David Cameron’s message “We going all out for shale” doesn’t appear to have support in all parts of his government.
The business secretary, Vince Cable, told today’s Guardian “Shale gas is a long-term possibility – no more than that.” He said the real future for oil and gas in the UK was the North Sea. “Shale is a possible long-term resource, but we do not yet know. I want to tell people to get realistic about it. I do not think people in industry expect it to make a great deal of difference within a decade. Beyond that, it depends on geology, communities willing to accommodate it, companies willing to invest.” He added: “I do realise there are some people who are a bit carried away with shale gas.”
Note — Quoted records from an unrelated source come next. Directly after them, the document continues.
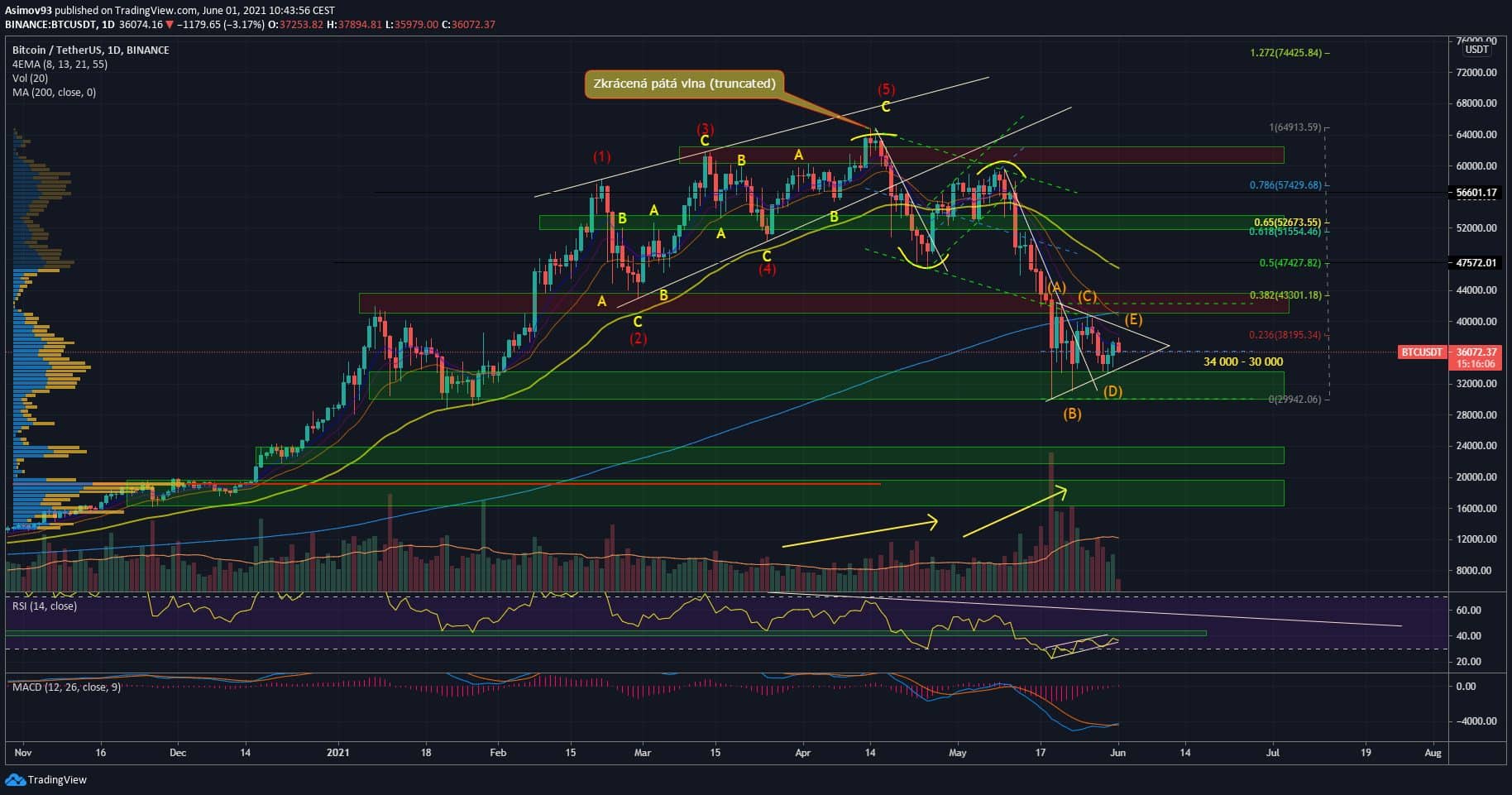Click the RSI (14, close) pane label
The height and width of the screenshot is (795, 1512).
click(x=44, y=606)
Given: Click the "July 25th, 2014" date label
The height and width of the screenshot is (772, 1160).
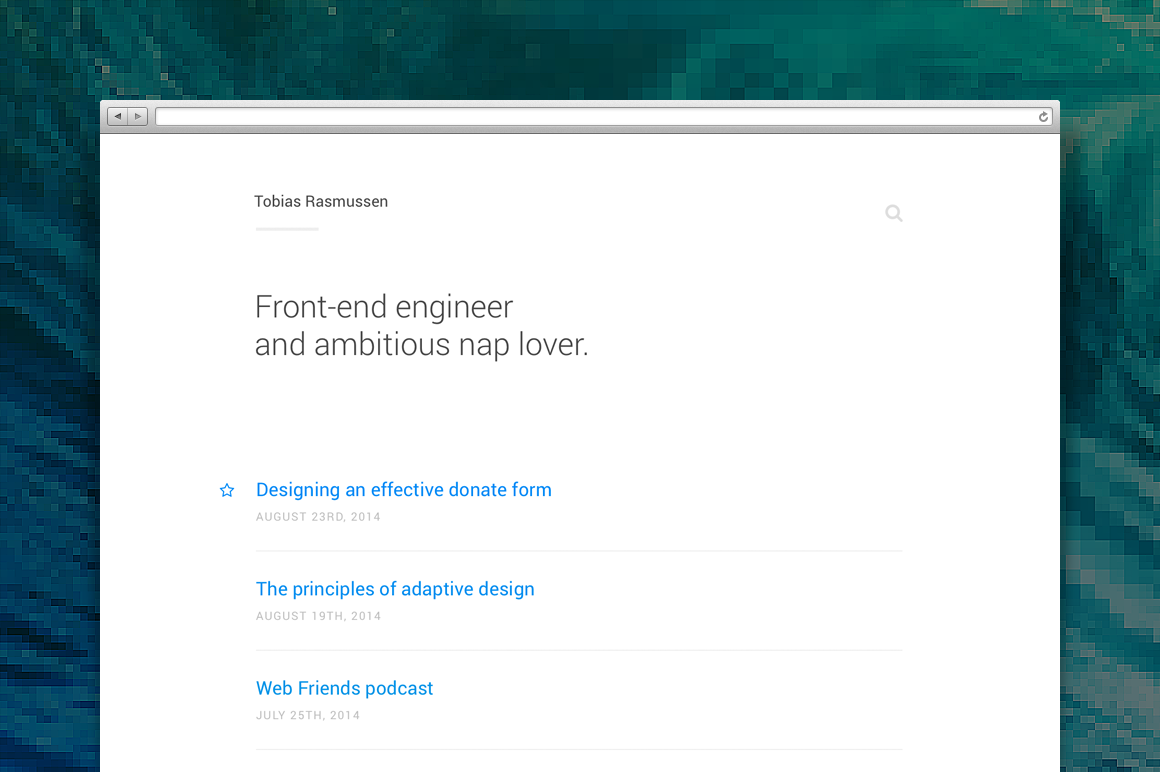Looking at the screenshot, I should click(x=308, y=715).

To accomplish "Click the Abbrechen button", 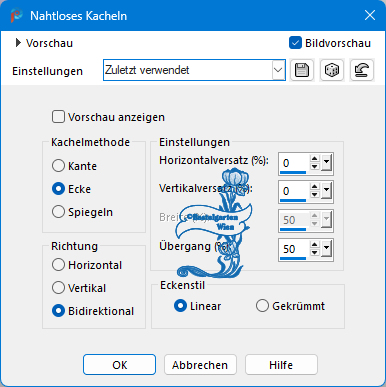I will pos(200,365).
Mr Cable said renewable energy offered more opportunities: “Big renewable energy commitments in offshore wind, and nuclear – these are things that are actually happening, are going ahead.”
Lord Browne, a government advisor on business (and chairman of Cuadrilla, the only company to have used high volume hydraulic fracturing) has also been cautious about the timescale for shale gas. He told the Guardian last week it would take five years and drilling 20-40 fracking wells to judge whether a shale gas industry could be viable in the UK.
He told the paper: “We have an idea of the UK’s potential for shale – what we now need to do is figure out how much we can produce economically and how fast, which means wells need to be drilled and need to be fracked – there is no other way to do it.”